_Passage provided_

## Begin

Addresses can be described as region-specific location descriptors that follow local conventions or customs. Thus, it is not only important to identify the key address components, but also to identify where those components occur within an address. The general order for Australian addresses is in increasing order of scale, that is, building or ‘site’, street, town, region/state. The ‘postal code’ field is usually associated with the ‘town/suburb’ field, though in Australia, these two do not always form exclusively distinct pairs and it is not uncommon for smaller localities to share a common postal code. By contrast, some towns may also have more than one post code. Examples of valid (albeit fictitious) addresses and their fields are shown in Fig. 2. The task of separating these components into identifiable fields is referred to as ‘parsing’. The complexity of this task arises from the need to be able to recognise the various fields simply from the address format itself. The role of parsing within the PostMatch framework is to separate the address components appropriately into the eight component address fields (see Table 1), using Libpostal [1], an open-source address normalisation and parsing library.

3.3 Normalisation

Once the address fields have been identified and separated, each field has to be normalised for common extensions and abbreviations to improve matching accuracy. The normalisation process firstly reduces redundant information, such as ‘PO Box 123’ to simply the PO Box number itself. This removes the potential for post office prefixes to causes non-matches for matched fields. However, in Australia, normalisation should also handle a common forward-slash ‘/’ abbreviation typically used to separate apartment/unit from building site descriptors. For example, ‘12/34 qwerty st’ is a common short-form representing ‘Unit 12, site or building number 34, Qwerty Street’. Another example is the ‘street’ field, where the word ‘street’ itself is often abbreviated to ‘st’, ‘avenue’ to ‘ave’ or ‘av’, and ‘road’ to ‘rd’. Moreover, Australia’s eight states also have common abbreviations, such as ‘NSW’ for New South Wales, ‘QLD’ for Queensland and so on. A common approach is to turn the name-based fields into lower-case and expand all abbreviations to their root form. This normalisation can be achieved through look-up tables or simple rule-based substitutions.

Thus, the task of normalisation is to process abbreviations and other common short-forms back into a set of consistent alphanumeric site descriptors to simplify the matching process and improve matching accuracy. This is the task of our ‘postparse’ post-processing method (see Sect. 3.4) that is applied to the address records after parsing is complete.

## End

_Excerpted records_
## Begin

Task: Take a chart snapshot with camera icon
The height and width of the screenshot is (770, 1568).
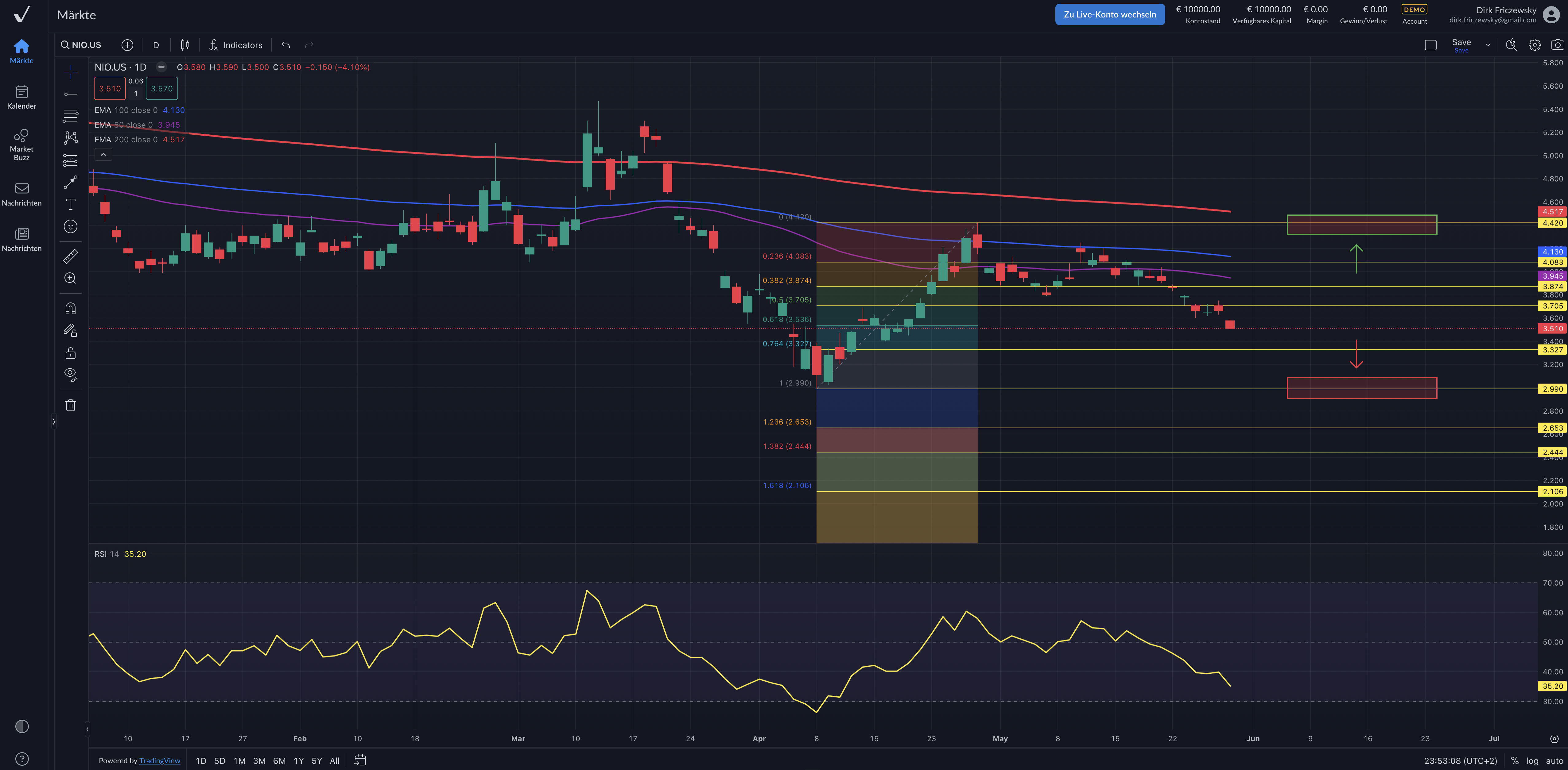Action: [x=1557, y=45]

## End
## Begin

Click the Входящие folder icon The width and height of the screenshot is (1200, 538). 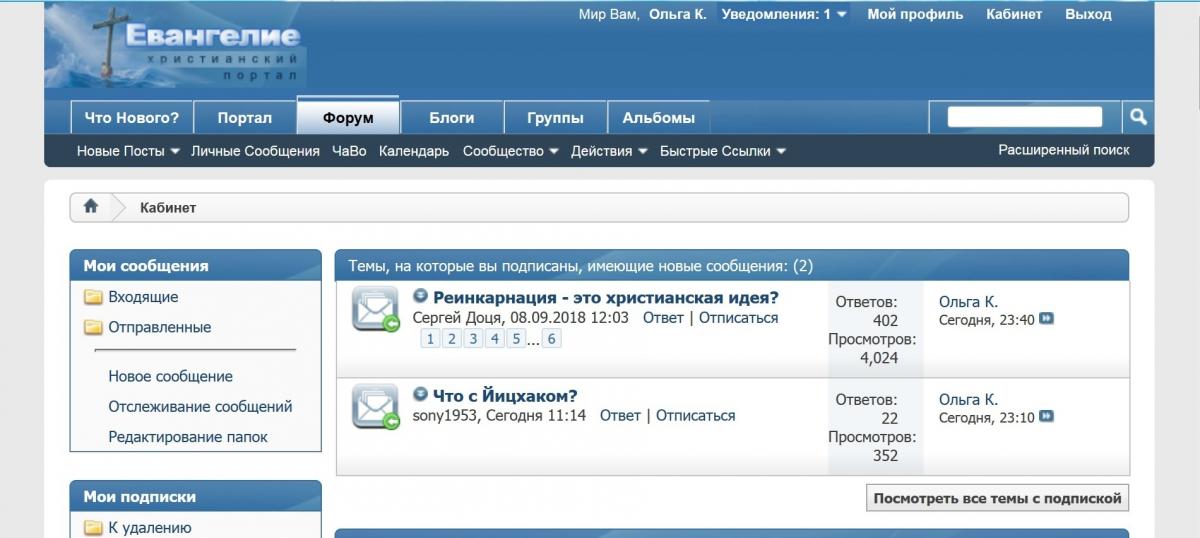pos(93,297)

## End
## Begin

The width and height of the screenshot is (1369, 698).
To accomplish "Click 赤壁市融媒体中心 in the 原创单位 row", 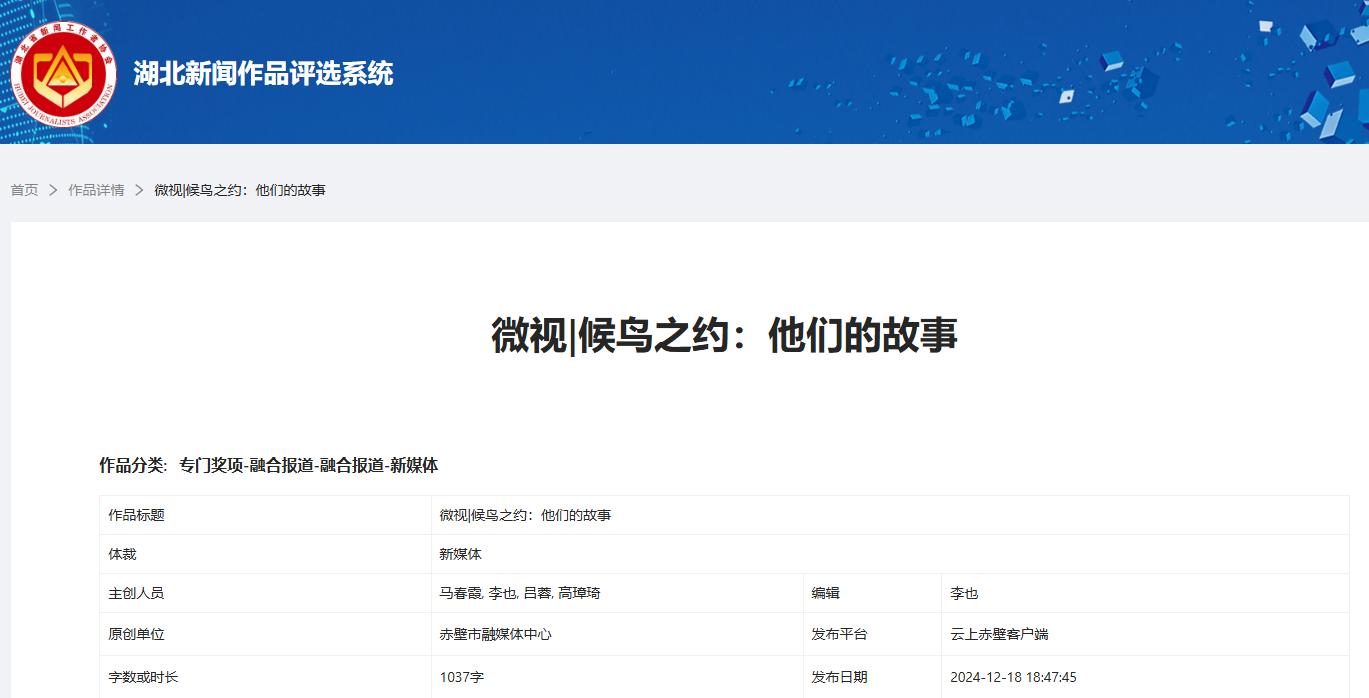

## End

_To-do list_
A – In the passage on address parsing and normalization, what is the general order of the fields in an Australian address?
B – Arrange the entry lines from the one containing "Task: Take a chart snapshot with camera icon" through the one containing "Action: [x=1557, y=45]" as a Markdown table with the columns Number and Entry line, leaving the pictures out.

_Completed exercise_
A – They run in increasing order of scale: building or site, street, town, then region/state.

B –
| Number | Entry line |
|---|---|
| 1 | Task: Take a chart snapshot with camera icon |
| 2 | The height and width of the screenshot is (770, 1568). |
| 3 | Action: [x=1557, y=45] |